> Short exercise:
Return every line of the data below word for word, leaving out the pictures.

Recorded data
-- Start --
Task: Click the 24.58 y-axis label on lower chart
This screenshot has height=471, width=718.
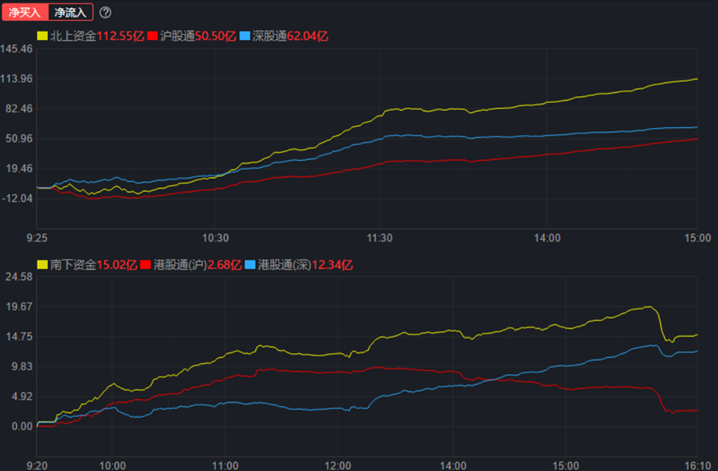Action: [x=20, y=277]
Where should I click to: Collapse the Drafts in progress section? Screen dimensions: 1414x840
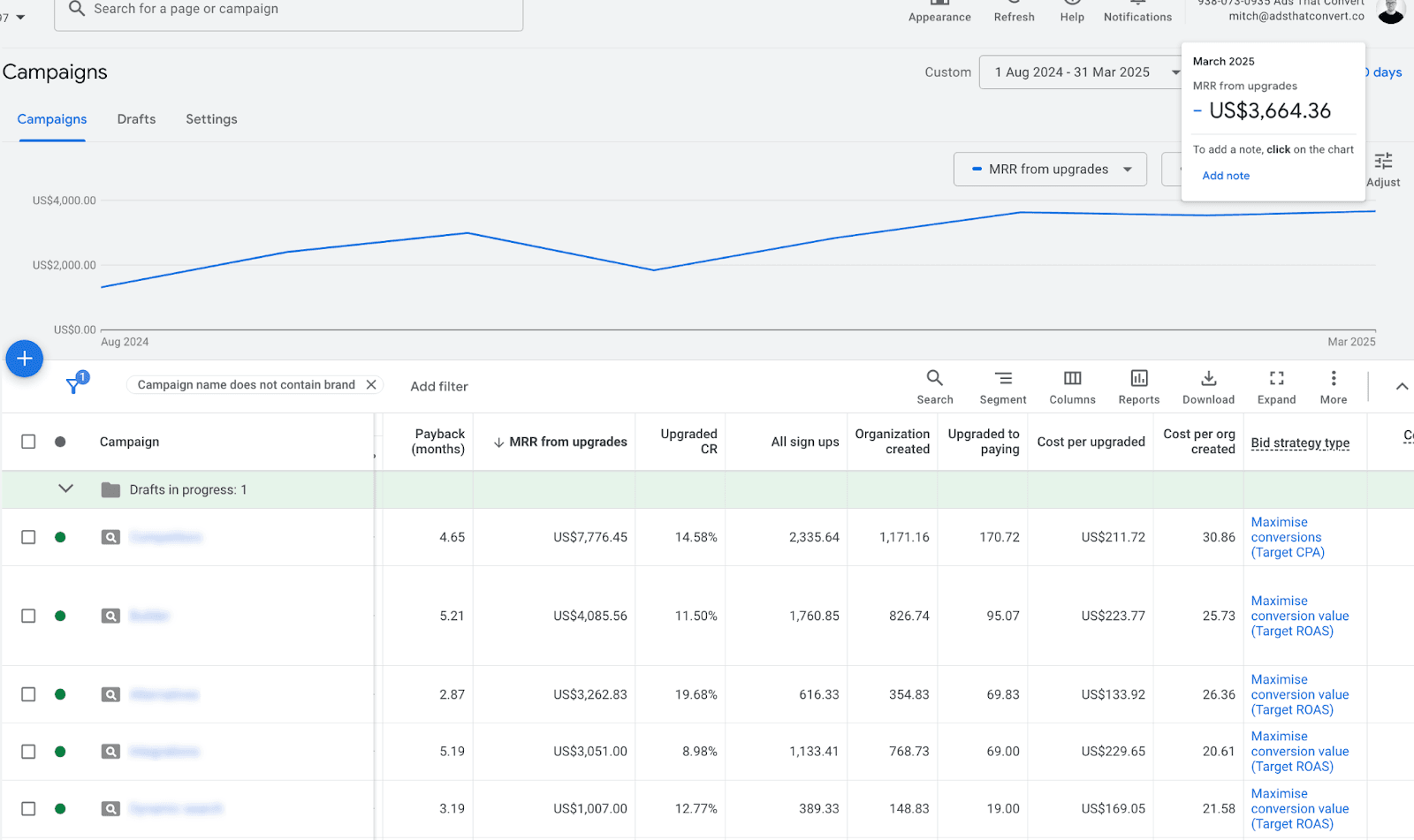coord(65,488)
-- End --
> Complete output:
Task: Click the 24.58 y-axis label on lower chart
This screenshot has height=471, width=718.
Action: [x=20, y=277]
Where should I click to: Collapse the Drafts in progress section? Screen dimensions: 1414x840
coord(65,488)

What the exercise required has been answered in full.